Remarque : les sciences humaines ont pour objet d’étude l’homme non pas en tant qu’être
biologique, mais en tant qu’il est engagé, par la culture, dans des rapports sociaux,
économiques, politiques, psychologiques, etc. L’histoire, la géographie, les sciences
économiques, les sciences politiques, la psychologie, la sociologie, etc. sont des sciences
humaines.
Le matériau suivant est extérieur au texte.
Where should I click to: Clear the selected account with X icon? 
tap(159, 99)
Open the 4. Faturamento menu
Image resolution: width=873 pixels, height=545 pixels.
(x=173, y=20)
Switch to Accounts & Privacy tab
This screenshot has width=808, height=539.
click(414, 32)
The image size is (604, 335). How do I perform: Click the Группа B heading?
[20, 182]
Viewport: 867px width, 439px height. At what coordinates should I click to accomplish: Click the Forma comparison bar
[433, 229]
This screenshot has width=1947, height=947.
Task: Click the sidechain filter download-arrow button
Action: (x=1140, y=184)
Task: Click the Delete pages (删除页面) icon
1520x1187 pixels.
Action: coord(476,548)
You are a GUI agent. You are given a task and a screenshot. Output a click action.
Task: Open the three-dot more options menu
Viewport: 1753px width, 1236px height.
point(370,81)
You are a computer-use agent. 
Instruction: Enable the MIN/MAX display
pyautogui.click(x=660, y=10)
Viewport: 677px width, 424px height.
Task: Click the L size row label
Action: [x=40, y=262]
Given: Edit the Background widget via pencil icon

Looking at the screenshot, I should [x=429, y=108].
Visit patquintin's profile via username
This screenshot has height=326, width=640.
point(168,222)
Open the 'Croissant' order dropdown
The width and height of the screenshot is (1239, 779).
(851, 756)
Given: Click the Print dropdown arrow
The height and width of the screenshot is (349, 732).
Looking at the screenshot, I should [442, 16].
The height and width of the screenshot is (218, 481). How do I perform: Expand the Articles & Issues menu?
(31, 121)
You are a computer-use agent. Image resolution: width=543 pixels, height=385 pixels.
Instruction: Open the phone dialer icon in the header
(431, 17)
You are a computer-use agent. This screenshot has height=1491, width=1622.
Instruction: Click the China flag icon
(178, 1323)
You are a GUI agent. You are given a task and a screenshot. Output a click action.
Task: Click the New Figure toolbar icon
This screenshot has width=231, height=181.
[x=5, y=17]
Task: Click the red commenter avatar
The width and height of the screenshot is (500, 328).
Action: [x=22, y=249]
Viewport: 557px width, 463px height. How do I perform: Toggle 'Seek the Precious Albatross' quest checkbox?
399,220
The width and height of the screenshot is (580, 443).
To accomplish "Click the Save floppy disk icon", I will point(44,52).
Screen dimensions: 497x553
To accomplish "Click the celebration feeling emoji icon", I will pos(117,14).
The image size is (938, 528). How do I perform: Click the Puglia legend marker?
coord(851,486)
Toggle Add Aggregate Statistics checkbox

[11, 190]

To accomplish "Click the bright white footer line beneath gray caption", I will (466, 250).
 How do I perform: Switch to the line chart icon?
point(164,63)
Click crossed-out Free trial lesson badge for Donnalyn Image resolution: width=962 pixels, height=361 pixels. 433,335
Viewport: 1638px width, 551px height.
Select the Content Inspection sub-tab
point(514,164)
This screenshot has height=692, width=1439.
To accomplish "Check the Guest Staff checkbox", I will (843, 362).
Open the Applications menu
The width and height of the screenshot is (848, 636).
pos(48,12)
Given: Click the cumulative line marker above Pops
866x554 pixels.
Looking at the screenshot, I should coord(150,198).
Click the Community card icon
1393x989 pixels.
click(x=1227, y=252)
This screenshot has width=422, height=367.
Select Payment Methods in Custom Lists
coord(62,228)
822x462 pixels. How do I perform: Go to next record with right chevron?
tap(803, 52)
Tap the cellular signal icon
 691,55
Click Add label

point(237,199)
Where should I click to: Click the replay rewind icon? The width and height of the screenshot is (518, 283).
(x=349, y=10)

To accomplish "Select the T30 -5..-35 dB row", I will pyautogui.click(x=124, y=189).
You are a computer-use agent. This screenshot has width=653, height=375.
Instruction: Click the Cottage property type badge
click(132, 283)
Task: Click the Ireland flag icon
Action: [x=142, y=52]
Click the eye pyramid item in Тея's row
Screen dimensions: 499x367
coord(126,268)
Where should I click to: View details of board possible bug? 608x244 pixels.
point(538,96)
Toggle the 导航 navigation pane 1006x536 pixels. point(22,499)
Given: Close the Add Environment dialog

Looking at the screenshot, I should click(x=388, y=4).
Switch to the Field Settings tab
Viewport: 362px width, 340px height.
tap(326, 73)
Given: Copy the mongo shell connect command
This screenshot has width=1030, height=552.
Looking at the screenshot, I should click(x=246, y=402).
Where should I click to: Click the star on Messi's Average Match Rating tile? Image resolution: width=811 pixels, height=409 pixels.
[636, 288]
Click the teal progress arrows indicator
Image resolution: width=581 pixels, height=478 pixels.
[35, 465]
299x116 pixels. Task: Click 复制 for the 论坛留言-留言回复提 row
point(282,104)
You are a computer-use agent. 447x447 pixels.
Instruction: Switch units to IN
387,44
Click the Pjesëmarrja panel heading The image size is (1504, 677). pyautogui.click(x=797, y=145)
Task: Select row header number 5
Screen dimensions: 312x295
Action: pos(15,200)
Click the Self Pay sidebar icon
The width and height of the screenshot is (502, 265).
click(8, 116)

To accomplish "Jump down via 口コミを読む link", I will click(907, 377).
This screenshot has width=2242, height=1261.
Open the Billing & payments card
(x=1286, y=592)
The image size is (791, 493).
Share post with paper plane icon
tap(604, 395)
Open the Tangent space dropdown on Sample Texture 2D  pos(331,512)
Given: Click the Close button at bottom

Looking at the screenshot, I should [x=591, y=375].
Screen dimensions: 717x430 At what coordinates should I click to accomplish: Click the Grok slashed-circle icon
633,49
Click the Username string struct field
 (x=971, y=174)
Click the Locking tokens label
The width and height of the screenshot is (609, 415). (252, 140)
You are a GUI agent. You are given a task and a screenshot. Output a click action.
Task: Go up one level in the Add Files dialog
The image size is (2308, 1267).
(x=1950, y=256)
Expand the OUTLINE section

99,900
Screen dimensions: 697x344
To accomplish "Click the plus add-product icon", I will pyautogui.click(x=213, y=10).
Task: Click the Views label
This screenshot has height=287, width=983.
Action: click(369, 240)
Les sciences ont pour objet d’étude la nature : la physique, la médecine, la
botanique, etc. sont des sciences.
Les sciences humaines considèrent que la religion est une expression de la culture c’est-à-dire une
production de l’homme au même titre que la technique, l’art, la science, etc.
Ainsi, pour Karl Marx (économiste et philosophe allemand, 1818 - 1883), la religion est l’expression
compensatrice de l’aliénation économique du prolétariat et joue une fonction dormitive. « La religion
est l’opium du peuple, l’âme d’un monde sans âme, l’esprit d’un monde sans esprit » écrit-il. C’est
donc l’homme qui crée la religion et non pas la religion qui crée l’homme.
Ainsi pour Sigmund Freud (psychanalyste autrichien, 1856 - 1939), la religion est l’expression d’une
angoisse infantile par laquelle l’homme cherche la sécurité auprès de sa mère, puis de son père, puis
d’un Père d’une dignité plus élevée, c’est à dire de Dieu lui-même qui apparaît alors comme
l’expression d’une névrose par conversion hystérique de l’angoisse.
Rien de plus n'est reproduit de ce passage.